Bu iki cümle İslam’ın temel ilkelerini açıklayan usul’ul- fıkıhtan birer kural olup üzerlerinde iyice düşünülmesi gerekir. Bu vb. kurallar bize çıkış yolları gösterirken biz ısrarla önyargılarımızın mahkumu olup önümüzdeki yolları kesiyor, kapıları kapatıyoruz. Var olan ruhsatları tercih etmek, kesinlikle taviz vermek olmadığı gibi sapmak da değildir. Bazen ruhsatın azimete tercihi efdal hatta farz olabilir.
Bilindiği üzere memleketimizde parlamenter sistem zaten mevcut ve meclisten çıkan her bir yasa, anayasa, karar, yönetmelik A’dan Z’ye her ferdi bağlamaktadır. Yani fert, bırakın faydalıyı, daha az zararlı olanı dahi tercih etmediği taktirde, daha çok zararlı olanın gelip hükmedeceği kesindir. Biz kafamızı kuma gömüp bu hakikati görmek istemesek de bu böyledir.
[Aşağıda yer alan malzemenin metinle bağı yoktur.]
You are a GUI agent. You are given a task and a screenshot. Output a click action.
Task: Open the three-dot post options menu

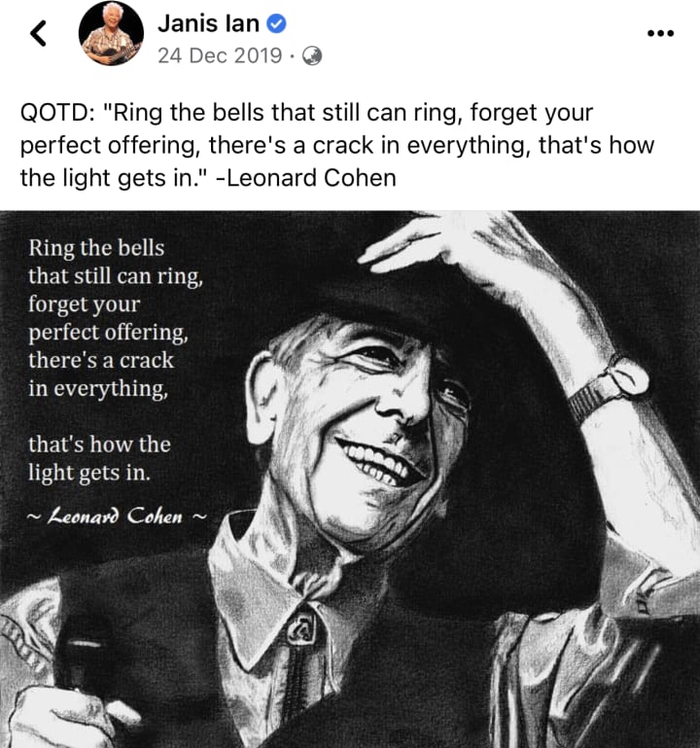(661, 33)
Basit bir örnekle biraz daha açalım: Diyelim ki siz bir köyde ikamet ediyorsunuz. Köyde muhtarlık seçimi var. İki de muhtar adayı var ve ikisi de gayrimüslim, muhtarlık tüzüğü de şirk içerikli. Ancak muhtarlardan biri mazlumlardan yana, diğeri bizzat kendisi zalim. Bu durumda Müslüman’ın da bir oyuyla müdahale imkanı varsa, oyunu mazlumdan yana olan muhtara kullanmak zorundadır. Aksi halde zımnen zalimi desteklemiş ve köy halkını zulme terk etmiş olur ve mesul olur. “Hilf’ul- Fudul” bu uygulamanın kendisidir.
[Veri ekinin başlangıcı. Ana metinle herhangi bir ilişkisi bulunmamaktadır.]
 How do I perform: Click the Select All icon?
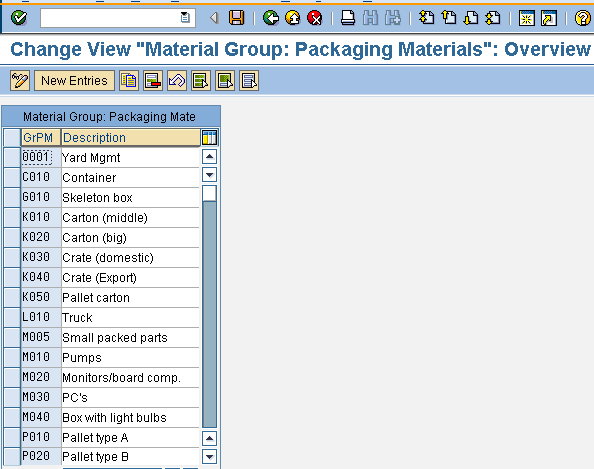201,80
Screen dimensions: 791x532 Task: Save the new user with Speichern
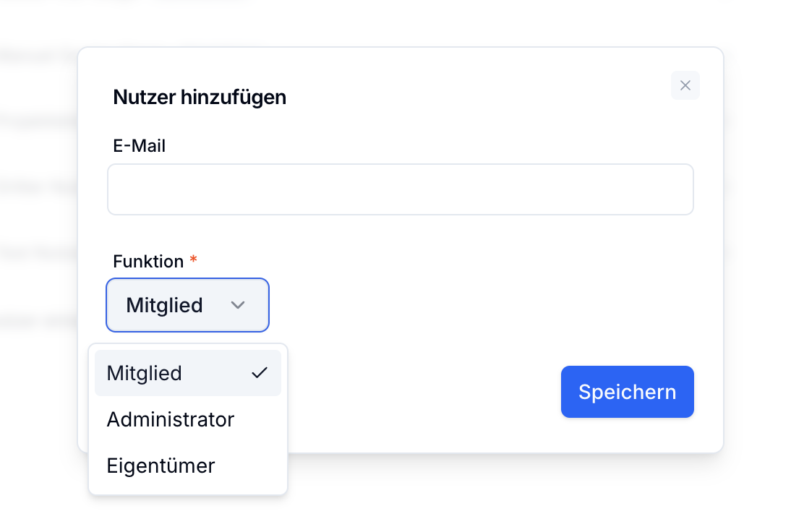coord(627,392)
Burada üçüncü bir çıkış yolu da yoktur. Yani bugün Müslümanların hicret edip sığınacakları bir “Medine”leri yoktur. Tüm İslam ülkeleri gayri Müslimlerin istilası altında olup, onların valileri konumundaki kuklaları tarafından idare edilmektedir. Kaldı ki şu anda kenara çekilip gitmek müslümanın kendi vatanını düşmanının eline koyuverip kaçması görünümündedir. Dolayısıyla biz bulunduğumuz coğrafyayı Medine’ye çevirmenin mücadelesini vermek zorundayız.
Günümüz uygulamasını Resulullah (s.a.v.) ve ashabının Mekke dönemine benzetmek de mümkün değildir. Zira:
1. Mekke’de böyle bir seçim yoktu , tamamen diktatörlük vardı. Eğer böyle bir seçim olsaydı Resulullah (s.a.v.) en azından “Yuhtaru ehven’uş- şerreyn” kuralı gereği “İki şerden ehven olanı seçerdi.” Habeşistan hicretleri ve Hilf’ul- Fudul, ehven olanın seçilebileceğinin apaçık delilleridir. (Doğrusunu Allah daha iyi bilir.)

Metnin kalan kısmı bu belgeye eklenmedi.